I had some models that I thought there was a reason why they would be under certain conditions overreaction on the open, and then I would go against that as part of our reversion strategies or repertoires and it tied out to this particular psychology and what was going on here. Over time, that model started to deteriorate, and you get to a point where, you're always reviewing performance everywhere, what's going on here, then the light bulb goes off. Well, as electronic trading and off hours and Globex started to become more and more prevalent, and as more people in Europe and Asia were having access to the same or similar markets, risk was being able to be transferred more effectively around the clock, so the pent-up demand on the open was slowly diminishing. There still is some, but it's usually retail people executing on the open while the professionals pull all their orders, and they create the big zig zag in the first 10 minutes. It's in different character than it used to have. When we understand that this is the psychology that we're doing. We're tying this out to this one principal, but the market structure itself is no longer offering us the opportunity to utilize that principal in this construct, then we make an adjustment to it. That type of thing isn't happening. It's not like all of our different models; we think that every day they're slightly deteriorating by .01%, and it's always a clock. I don't think that way at all, as a matter of fact nothing is more surprising to me when I dust off a model that I haven't even touched in 15 years, and it's at new equity highs. It's one of those things that make you feel great. Most of the times that I can track back to underperformance or poor performance for any stretch of time, rarely can be tied to a bad parameter set. Usually it's tied to a principle that wasn't fully tied out... you're always balancing trying to make decisions about things.

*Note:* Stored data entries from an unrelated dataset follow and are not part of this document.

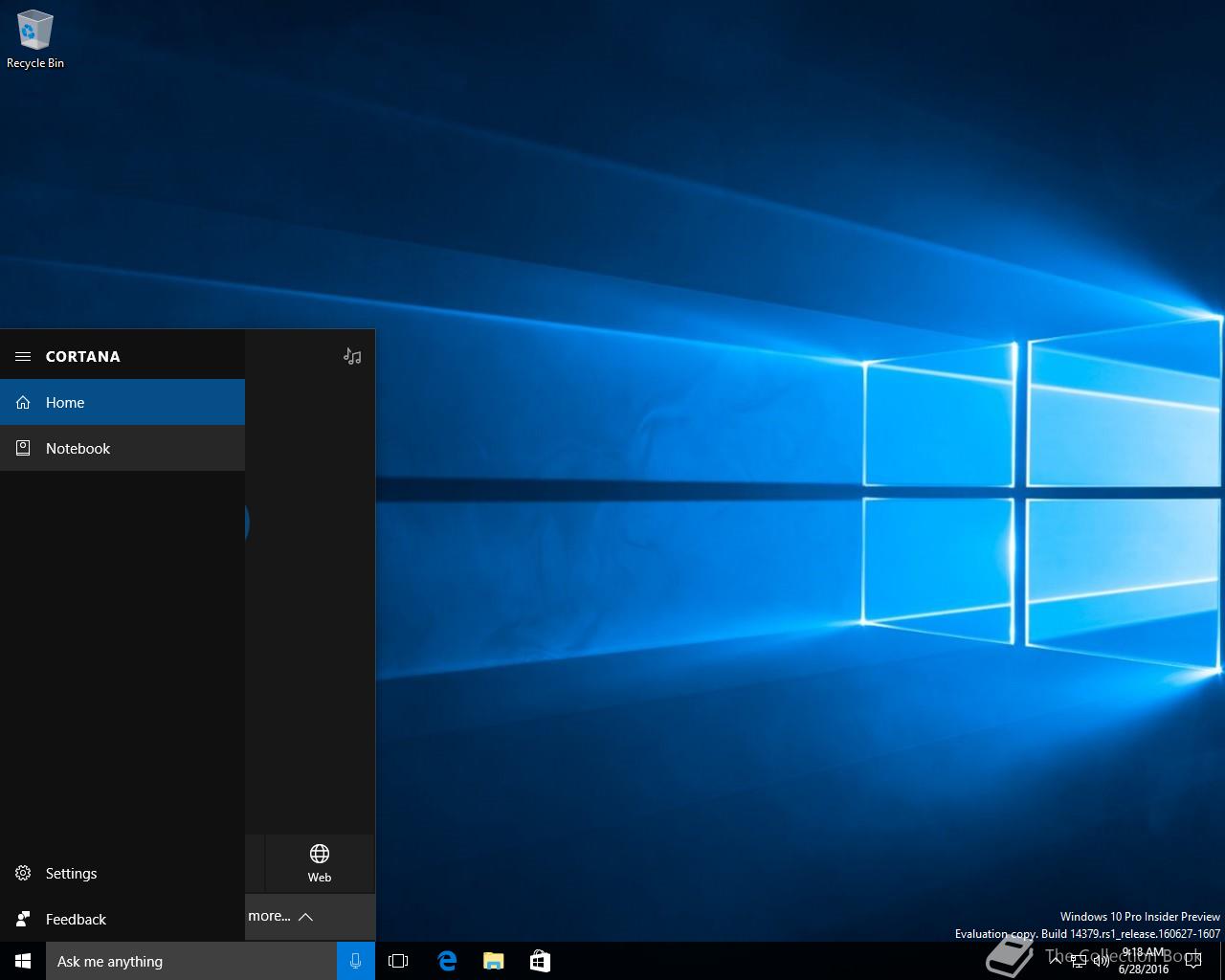The width and height of the screenshot is (1225, 980).
Task: Open the Action Center notifications icon
Action: pos(1192,961)
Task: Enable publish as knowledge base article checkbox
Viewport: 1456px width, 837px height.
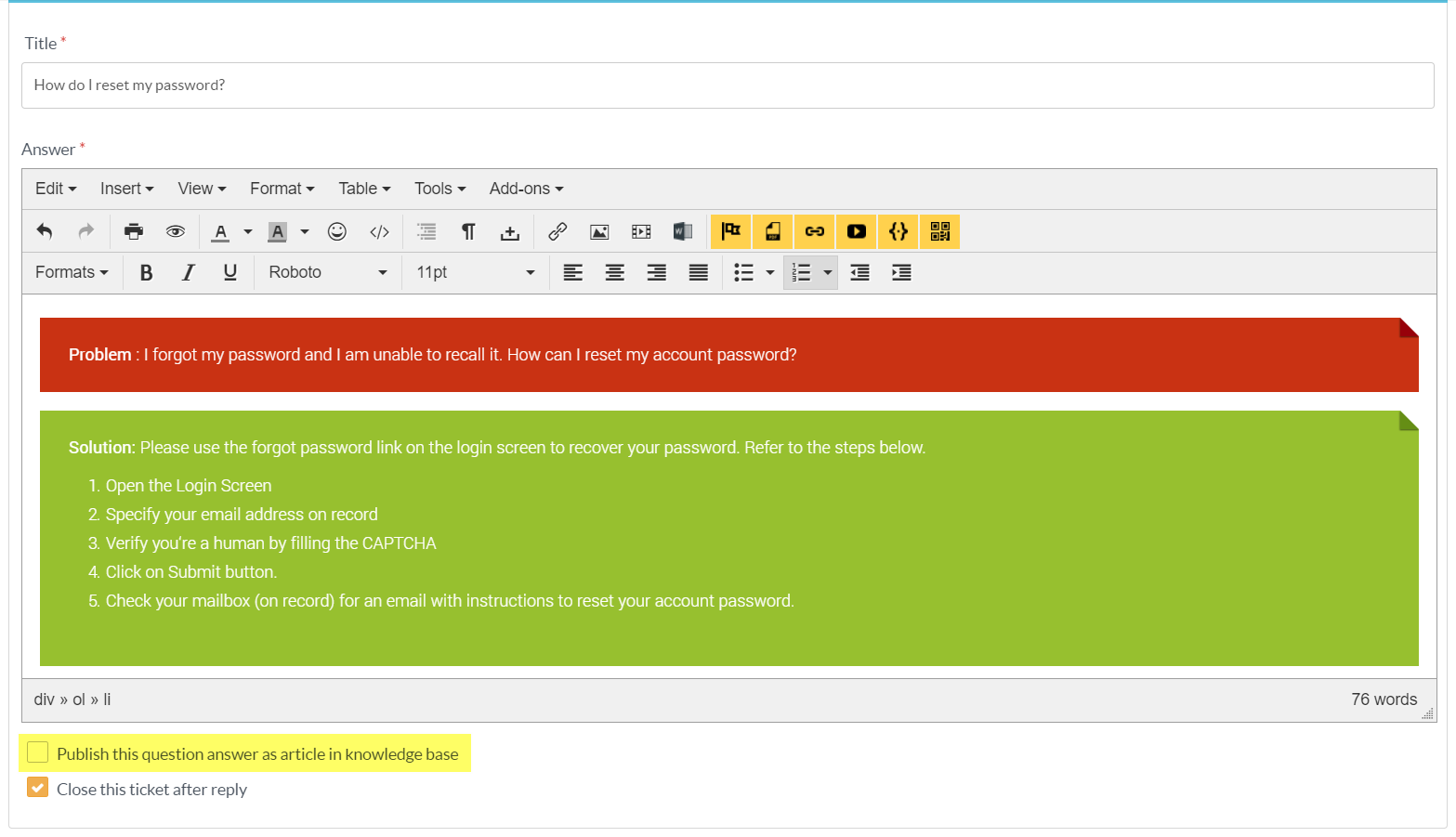Action: click(x=38, y=752)

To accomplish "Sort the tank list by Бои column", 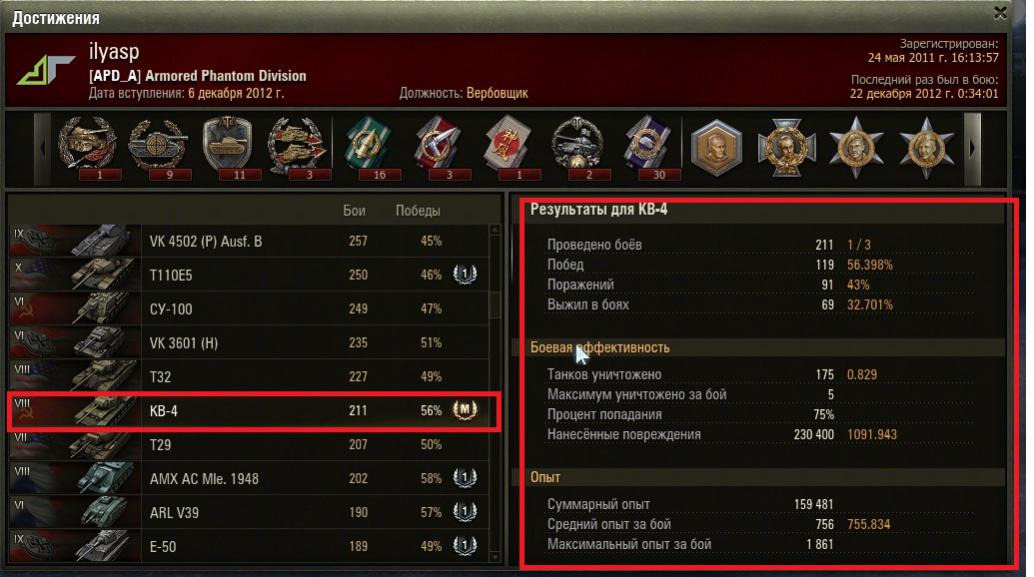I will tap(354, 210).
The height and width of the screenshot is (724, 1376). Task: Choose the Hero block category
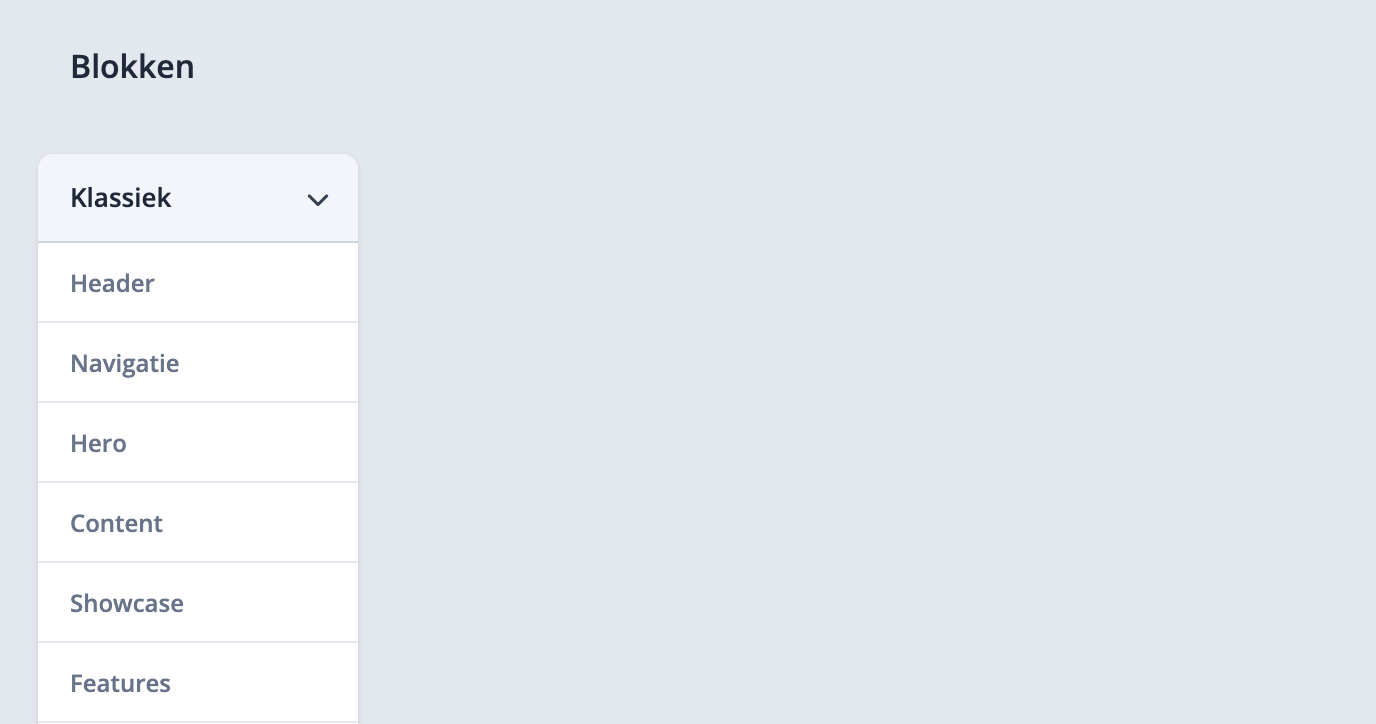(x=198, y=443)
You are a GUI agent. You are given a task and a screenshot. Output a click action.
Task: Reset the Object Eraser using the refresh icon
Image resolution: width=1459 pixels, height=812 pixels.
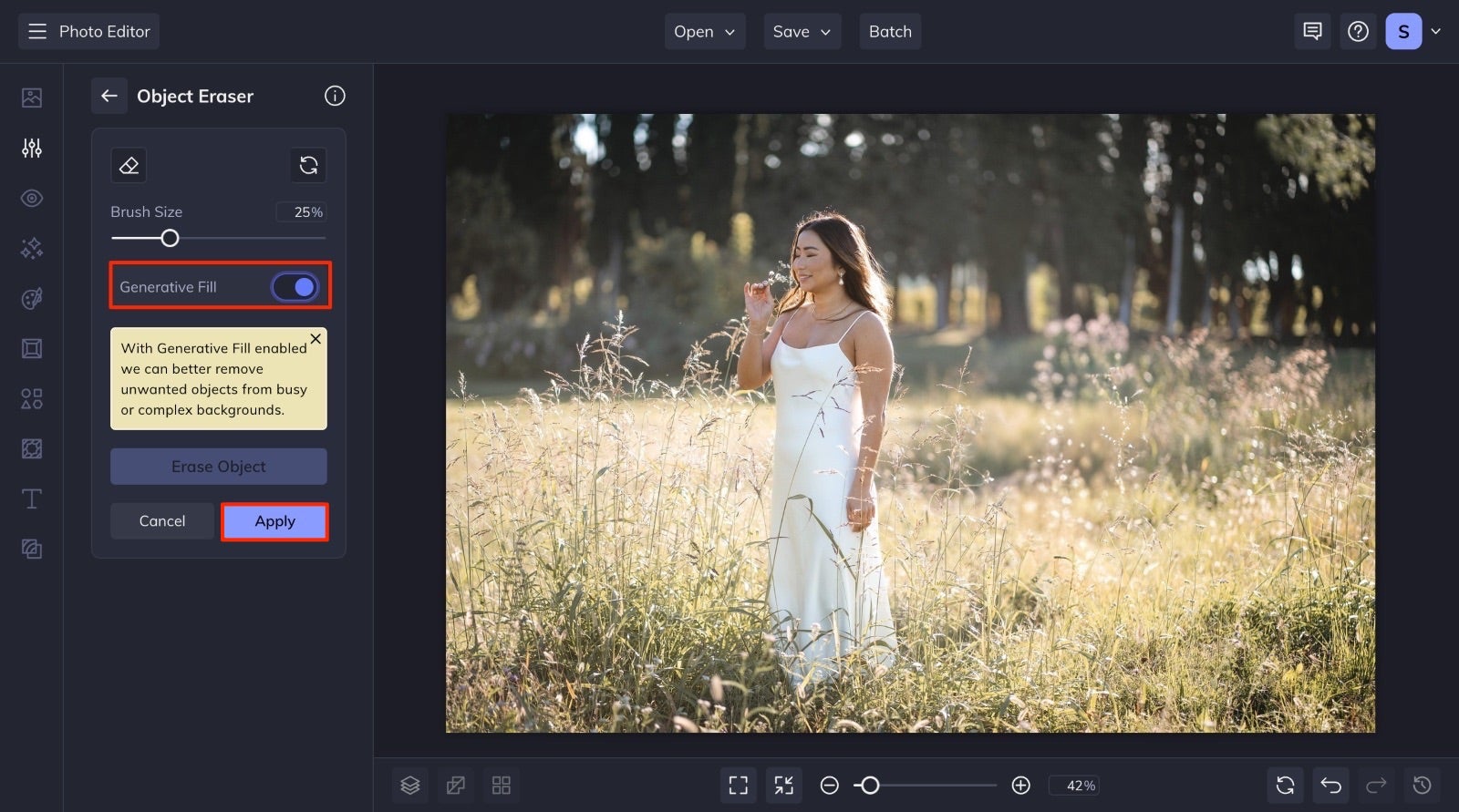[x=308, y=165]
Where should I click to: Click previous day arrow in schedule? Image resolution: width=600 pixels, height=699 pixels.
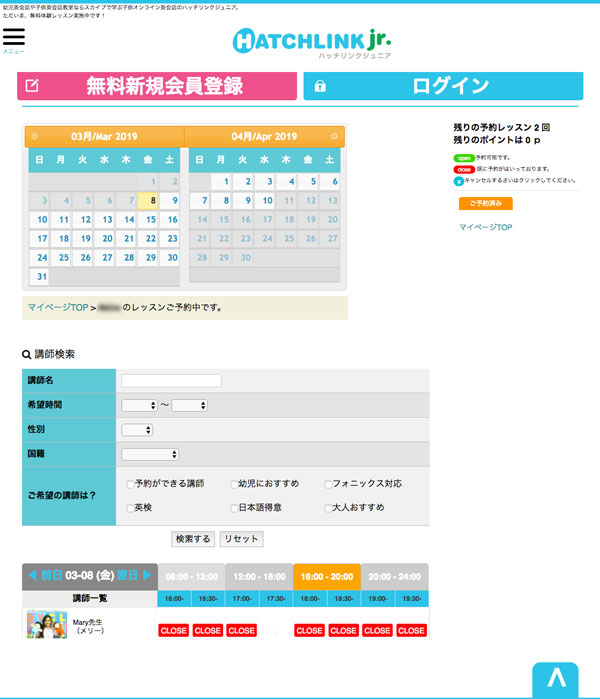46,575
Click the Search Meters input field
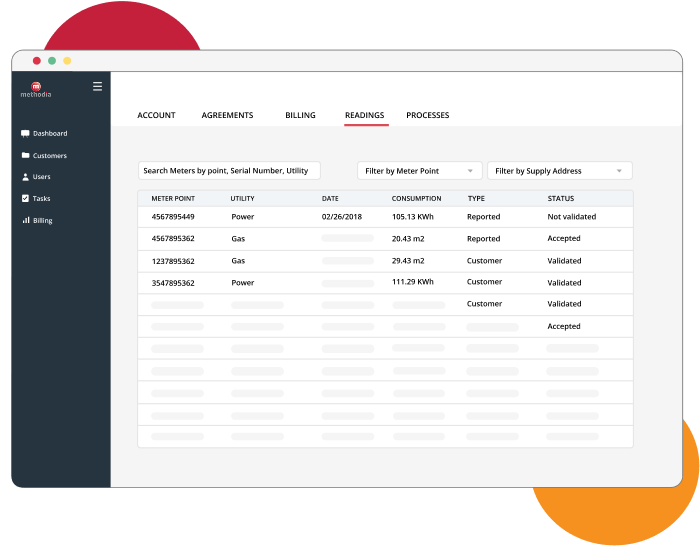Viewport: 700px width, 558px height. point(229,171)
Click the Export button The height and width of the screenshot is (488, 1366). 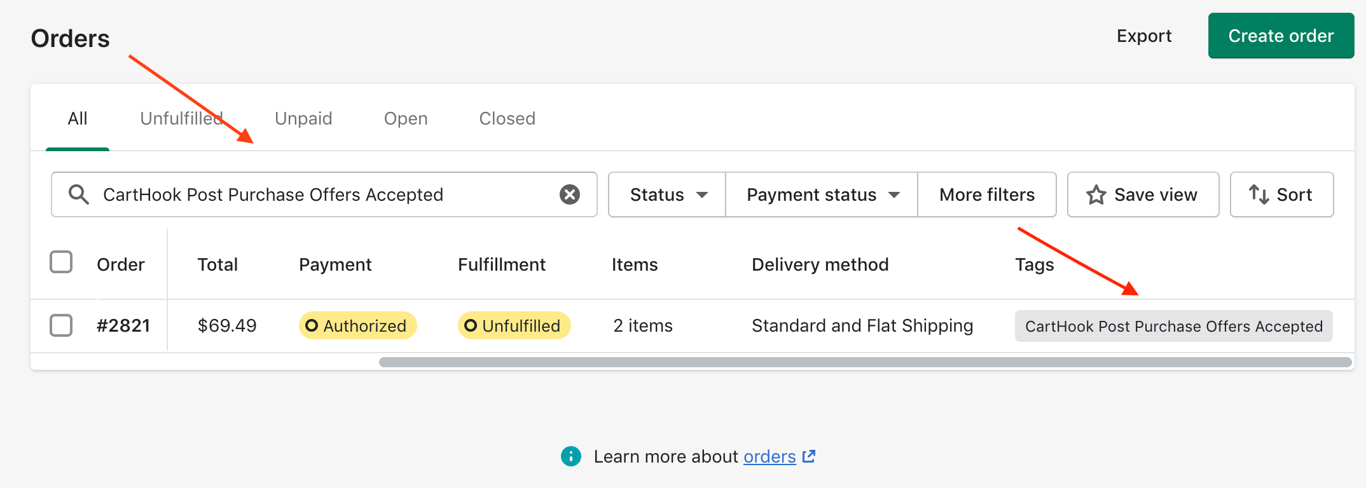[1144, 36]
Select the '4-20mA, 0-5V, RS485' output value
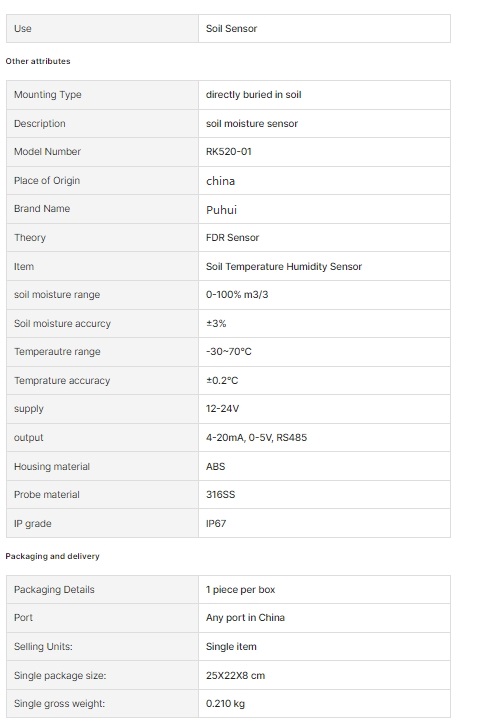 pos(256,438)
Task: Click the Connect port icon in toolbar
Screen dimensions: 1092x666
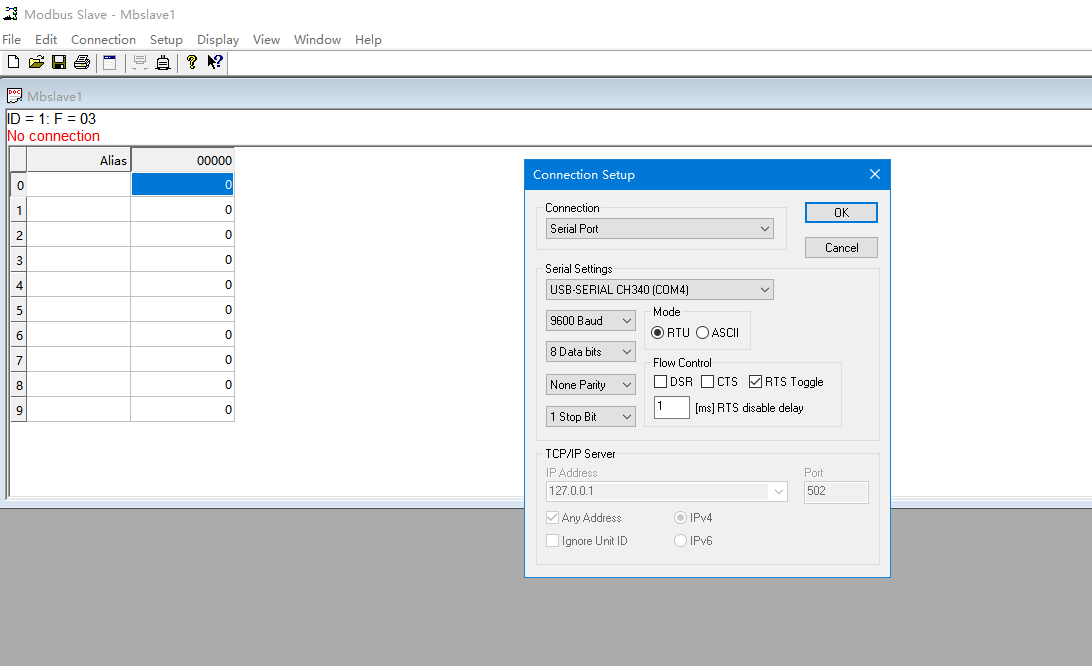Action: click(163, 62)
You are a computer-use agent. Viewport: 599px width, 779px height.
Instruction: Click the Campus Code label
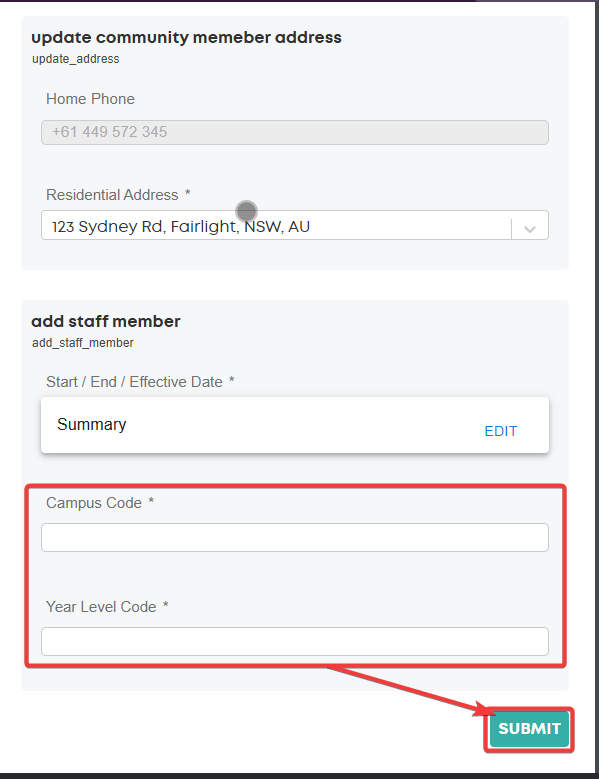[94, 503]
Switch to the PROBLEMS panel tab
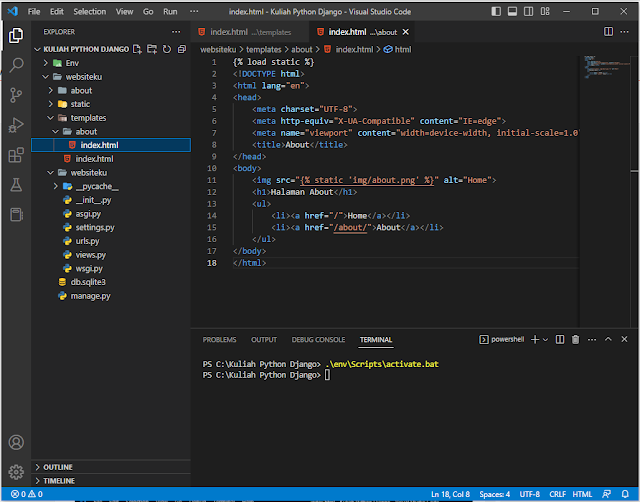The height and width of the screenshot is (502, 640). tap(219, 340)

One of the biggest risks is changing anything about your models because you can have incredible slippage. You stop trading one model because it's doing poorly and then you add one that's doing well, but then all of a sudden the one that you just dumped has a huge recovery and the one that you got in does poorly and all you have to do is do that a couple of times in succession and you're looking at double your max drawdown and all your clients are going away. A process by which you implement changes is as important as the changes themselves. But a big part of that is understanding what's driving the changes, because things that are coming from a universal are a lot different than things that are coming from the particulars, in my opinion anyway.